From what I've seen, the Jar-Jar trek movies have been a horrid mix of action and, uhm ... something ...
Re: Of course Paramount and CBS are nervous (Score:1)
Re: (Score:3, Interesting)
Holy God. I had been ignoring the Axanar news until I read your comment. Then I looked for it on YouTube and saw the faux-documentary about the lead-up to Axanar. That was better than anything Trek has ever produced, and yet it did still look like Trek. It wasn't cheesy or self-absorbed in fan-ishness. My only complaint is that I had a hard time believing that the Klingon commander would sit down for an interview; other than that, it was gorgeous and good.
Thanks, dude. You made my evening.
And that folks, is why there was a lawsuit (Score:2, Insightful)

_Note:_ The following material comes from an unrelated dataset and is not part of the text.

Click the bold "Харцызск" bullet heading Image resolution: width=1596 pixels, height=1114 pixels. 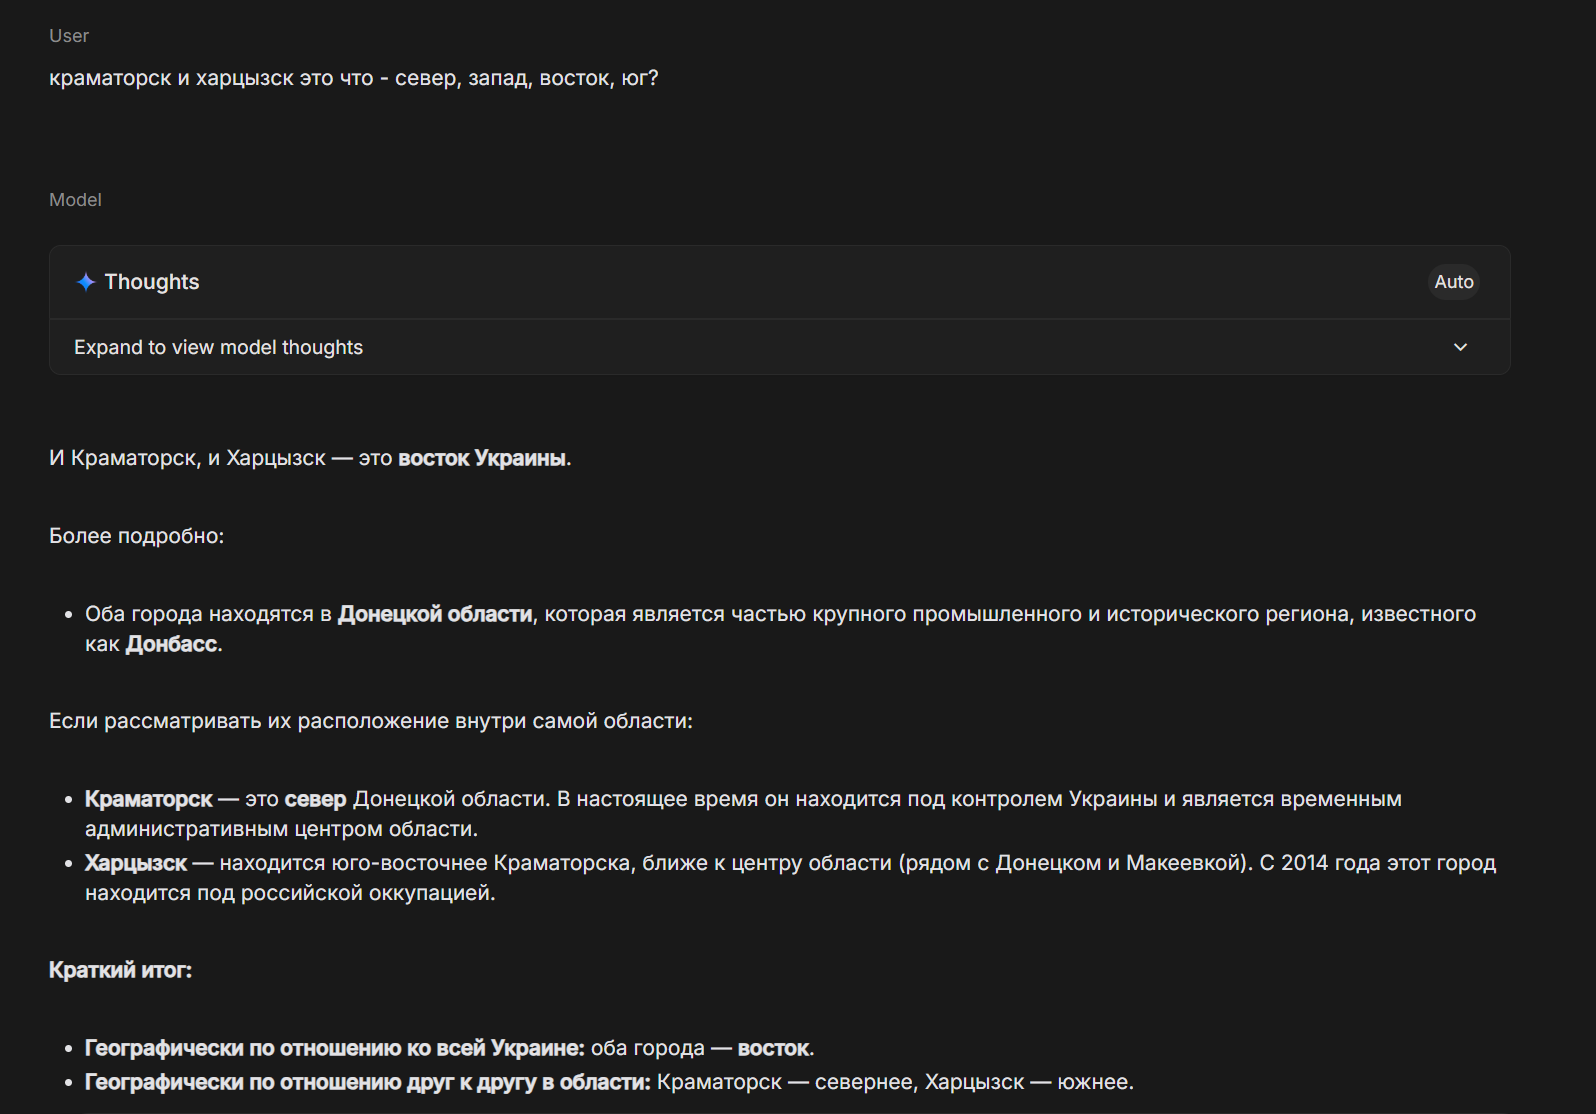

You just nailed the entire reason for the lawsuit.
Everyone knows the property is being trashed.
No Trek fans are genuinely excited about Beyond. It looks like gatbage.
And here comes a fan film that cost next to nothing and it's actually awesome. It's true Star Trek to its core. No cheesy stunts. No action heroes. No "genius" twenty-somethings who look like models. No stupid banter in the face of imminent death.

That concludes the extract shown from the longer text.